■ Problem requirements ■
Give back all the records exactly, keeping every line whole.

■ Available records ■
========================
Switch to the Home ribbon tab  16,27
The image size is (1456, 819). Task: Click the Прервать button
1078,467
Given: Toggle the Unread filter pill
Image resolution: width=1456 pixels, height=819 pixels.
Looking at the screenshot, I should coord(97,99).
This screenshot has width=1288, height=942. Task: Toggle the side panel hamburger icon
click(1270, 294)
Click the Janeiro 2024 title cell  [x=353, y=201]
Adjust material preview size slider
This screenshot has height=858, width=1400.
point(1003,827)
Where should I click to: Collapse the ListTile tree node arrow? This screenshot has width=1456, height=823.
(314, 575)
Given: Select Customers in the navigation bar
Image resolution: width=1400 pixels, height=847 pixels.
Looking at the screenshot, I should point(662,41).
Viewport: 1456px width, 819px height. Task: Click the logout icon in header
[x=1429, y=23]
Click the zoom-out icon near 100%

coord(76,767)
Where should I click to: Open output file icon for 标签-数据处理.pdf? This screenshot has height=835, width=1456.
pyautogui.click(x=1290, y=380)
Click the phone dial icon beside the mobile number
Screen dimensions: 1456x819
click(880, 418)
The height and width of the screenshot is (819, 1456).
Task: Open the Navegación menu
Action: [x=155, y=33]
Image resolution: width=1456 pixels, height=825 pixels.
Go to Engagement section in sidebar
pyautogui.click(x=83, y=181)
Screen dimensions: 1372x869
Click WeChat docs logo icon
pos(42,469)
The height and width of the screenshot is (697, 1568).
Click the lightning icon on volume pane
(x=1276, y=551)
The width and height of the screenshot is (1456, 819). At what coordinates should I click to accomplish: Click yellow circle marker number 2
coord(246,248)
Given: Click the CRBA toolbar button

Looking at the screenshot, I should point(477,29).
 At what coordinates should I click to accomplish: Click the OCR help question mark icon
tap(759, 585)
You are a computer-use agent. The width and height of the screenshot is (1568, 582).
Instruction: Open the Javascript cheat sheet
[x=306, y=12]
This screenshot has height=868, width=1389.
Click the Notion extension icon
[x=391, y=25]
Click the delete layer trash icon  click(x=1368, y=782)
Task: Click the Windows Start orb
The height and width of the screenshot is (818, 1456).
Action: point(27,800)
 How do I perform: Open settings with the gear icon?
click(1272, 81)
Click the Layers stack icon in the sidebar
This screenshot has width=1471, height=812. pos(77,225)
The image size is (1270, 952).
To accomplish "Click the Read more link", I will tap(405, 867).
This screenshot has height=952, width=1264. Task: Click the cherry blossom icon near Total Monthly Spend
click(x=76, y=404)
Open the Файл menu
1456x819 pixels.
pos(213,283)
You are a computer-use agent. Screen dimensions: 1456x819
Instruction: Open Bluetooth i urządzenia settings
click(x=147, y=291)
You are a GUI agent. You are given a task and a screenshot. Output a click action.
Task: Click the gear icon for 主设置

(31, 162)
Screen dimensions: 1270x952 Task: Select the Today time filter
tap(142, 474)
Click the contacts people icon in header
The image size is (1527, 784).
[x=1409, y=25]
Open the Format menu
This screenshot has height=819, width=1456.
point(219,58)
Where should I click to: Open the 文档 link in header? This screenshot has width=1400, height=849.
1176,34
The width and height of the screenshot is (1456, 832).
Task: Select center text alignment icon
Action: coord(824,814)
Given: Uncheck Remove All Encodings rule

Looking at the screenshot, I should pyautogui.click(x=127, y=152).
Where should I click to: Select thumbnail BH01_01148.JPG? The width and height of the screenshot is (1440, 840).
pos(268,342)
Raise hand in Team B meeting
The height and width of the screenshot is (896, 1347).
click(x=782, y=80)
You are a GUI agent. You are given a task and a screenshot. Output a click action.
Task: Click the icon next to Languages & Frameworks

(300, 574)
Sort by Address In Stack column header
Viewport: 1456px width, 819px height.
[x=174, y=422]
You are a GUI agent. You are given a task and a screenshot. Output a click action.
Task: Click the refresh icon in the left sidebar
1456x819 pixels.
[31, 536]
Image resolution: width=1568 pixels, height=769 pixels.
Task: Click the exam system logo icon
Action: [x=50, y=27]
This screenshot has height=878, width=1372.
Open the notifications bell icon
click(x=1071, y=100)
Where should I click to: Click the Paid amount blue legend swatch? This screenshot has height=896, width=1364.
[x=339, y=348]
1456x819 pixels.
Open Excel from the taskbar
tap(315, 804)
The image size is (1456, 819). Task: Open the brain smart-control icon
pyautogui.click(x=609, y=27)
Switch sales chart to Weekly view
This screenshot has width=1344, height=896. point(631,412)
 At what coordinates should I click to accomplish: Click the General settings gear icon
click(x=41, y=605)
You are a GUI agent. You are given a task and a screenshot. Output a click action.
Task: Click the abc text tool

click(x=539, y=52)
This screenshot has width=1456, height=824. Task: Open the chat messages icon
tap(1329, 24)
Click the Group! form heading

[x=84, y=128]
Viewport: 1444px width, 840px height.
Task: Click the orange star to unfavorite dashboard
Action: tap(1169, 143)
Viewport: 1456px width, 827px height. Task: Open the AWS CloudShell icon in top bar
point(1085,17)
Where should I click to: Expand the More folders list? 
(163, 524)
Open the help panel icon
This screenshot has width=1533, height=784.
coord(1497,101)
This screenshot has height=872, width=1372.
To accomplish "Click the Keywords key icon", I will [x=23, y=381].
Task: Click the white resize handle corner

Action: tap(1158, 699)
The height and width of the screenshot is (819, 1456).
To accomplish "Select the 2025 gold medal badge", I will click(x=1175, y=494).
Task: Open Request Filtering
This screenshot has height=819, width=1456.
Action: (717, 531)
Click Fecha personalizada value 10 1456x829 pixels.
========================
■ Exercise answer ■
Switch to the Home ribbon tab  16,27
The image size is (1456, 819). Task: Click the Прервать button
1078,467
Given: Toggle the Unread filter pill
Image resolution: width=1456 pixels, height=819 pixels.
Looking at the screenshot, I should coord(97,99).
This screenshot has width=1288, height=942. Task: Toggle the side panel hamburger icon
click(1270, 294)
Click the Janeiro 2024 title cell  [x=353, y=201]
Adjust material preview size slider
This screenshot has height=858, width=1400.
point(1003,827)
Where should I click to: Collapse the ListTile tree node arrow? This screenshot has width=1456, height=823.
(314, 575)
Given: Select Customers in the navigation bar
Image resolution: width=1400 pixels, height=847 pixels.
Looking at the screenshot, I should point(662,41).
Viewport: 1456px width, 819px height. Task: Click the logout icon in header
[x=1429, y=23]
Click the zoom-out icon near 100%

coord(76,767)
Where should I click to: Open output file icon for 标签-数据处理.pdf? This screenshot has height=835, width=1456.
pyautogui.click(x=1290, y=380)
Click the phone dial icon beside the mobile number
Screen dimensions: 1456x819
click(880, 418)
The height and width of the screenshot is (819, 1456).
Task: Open the Navegación menu
Action: [x=155, y=33]
Image resolution: width=1456 pixels, height=825 pixels.
Go to Engagement section in sidebar
pyautogui.click(x=83, y=181)
Screen dimensions: 1372x869
Click WeChat docs logo icon
pos(42,469)
The height and width of the screenshot is (697, 1568).
Click the lightning icon on volume pane
(x=1276, y=551)
The width and height of the screenshot is (1456, 819). At what coordinates should I click to accomplish: Click yellow circle marker number 2
coord(246,248)
Given: Click the CRBA toolbar button

Looking at the screenshot, I should point(477,29).
 At what coordinates should I click to accomplish: Click the OCR help question mark icon
tap(759, 585)
You are a computer-use agent. The width and height of the screenshot is (1568, 582).
Instruction: Open the Javascript cheat sheet
[x=306, y=12]
This screenshot has height=868, width=1389.
Click the Notion extension icon
[x=391, y=25]
Click the delete layer trash icon  click(x=1368, y=782)
Task: Click the Windows Start orb
The height and width of the screenshot is (818, 1456).
Action: point(27,800)
 How do I perform: Open settings with the gear icon?
click(1272, 81)
Click the Layers stack icon in the sidebar
This screenshot has width=1471, height=812. pos(77,225)
The image size is (1270, 952).
To accomplish "Click the Read more link", I will tap(405, 867).
This screenshot has height=952, width=1264. Task: Click the cherry blossom icon near Total Monthly Spend
click(x=76, y=404)
Open the Файл menu
1456x819 pixels.
pos(213,283)
You are a computer-use agent. Screen dimensions: 1456x819
Instruction: Open Bluetooth i urządzenia settings
click(x=147, y=291)
You are a GUI agent. You are given a task and a screenshot. Output a click action.
Task: Click the gear icon for 主设置

(31, 162)
Screen dimensions: 1270x952 Task: Select the Today time filter
tap(142, 474)
Click the contacts people icon in header
The image size is (1527, 784).
[x=1409, y=25]
Open the Format menu
This screenshot has height=819, width=1456.
point(219,58)
Where should I click to: Open the 文档 link in header? This screenshot has width=1400, height=849.
1176,34
The width and height of the screenshot is (1456, 832).
Task: Select center text alignment icon
Action: coord(824,814)
Given: Uncheck Remove All Encodings rule

Looking at the screenshot, I should pyautogui.click(x=127, y=152).
Where should I click to: Select thumbnail BH01_01148.JPG? The width and height of the screenshot is (1440, 840).
pos(268,342)
Raise hand in Team B meeting
The height and width of the screenshot is (896, 1347).
click(x=782, y=80)
You are a GUI agent. You are given a task and a screenshot. Output a click action.
Task: Click the icon next to Languages & Frameworks

(300, 574)
Sort by Address In Stack column header
Viewport: 1456px width, 819px height.
[x=174, y=422]
You are a GUI agent. You are given a task and a screenshot. Output a click action.
Task: Click the refresh icon in the left sidebar
1456x819 pixels.
[31, 536]
Image resolution: width=1568 pixels, height=769 pixels.
Task: Click the exam system logo icon
Action: [x=50, y=27]
This screenshot has height=878, width=1372.
Open the notifications bell icon
click(x=1071, y=100)
Where should I click to: Click the Paid amount blue legend swatch? This screenshot has height=896, width=1364.
[x=339, y=348]
1456x819 pixels.
Open Excel from the taskbar
tap(315, 804)
The image size is (1456, 819). Task: Open the brain smart-control icon
pyautogui.click(x=609, y=27)
Switch sales chart to Weekly view
This screenshot has width=1344, height=896. point(631,412)
 At what coordinates should I click to accomplish: Click the General settings gear icon
click(x=41, y=605)
You are a GUI agent. You are given a task and a screenshot. Output a click action.
Task: Click the abc text tool

click(x=539, y=52)
This screenshot has width=1456, height=824. Task: Open the chat messages icon
tap(1329, 24)
Click the Group! form heading

[x=84, y=128]
Viewport: 1444px width, 840px height.
Task: Click the orange star to unfavorite dashboard
Action: tap(1169, 143)
Viewport: 1456px width, 827px height. Task: Open the AWS CloudShell icon in top bar
point(1085,17)
Where should I click to: Expand the More folders list? 
(163, 524)
Open the help panel icon
This screenshot has width=1533, height=784.
coord(1497,101)
This screenshot has height=872, width=1372.
To accomplish "Click the Keywords key icon", I will [x=23, y=381].
Task: Click the white resize handle corner

Action: tap(1158, 699)
The height and width of the screenshot is (819, 1456).
To accomplish "Select the 2025 gold medal badge", I will click(x=1175, y=494).
Task: Open Request Filtering
This screenshot has height=819, width=1456.
Action: (717, 531)
Click Fecha personalizada value 10 1456x829 pixels.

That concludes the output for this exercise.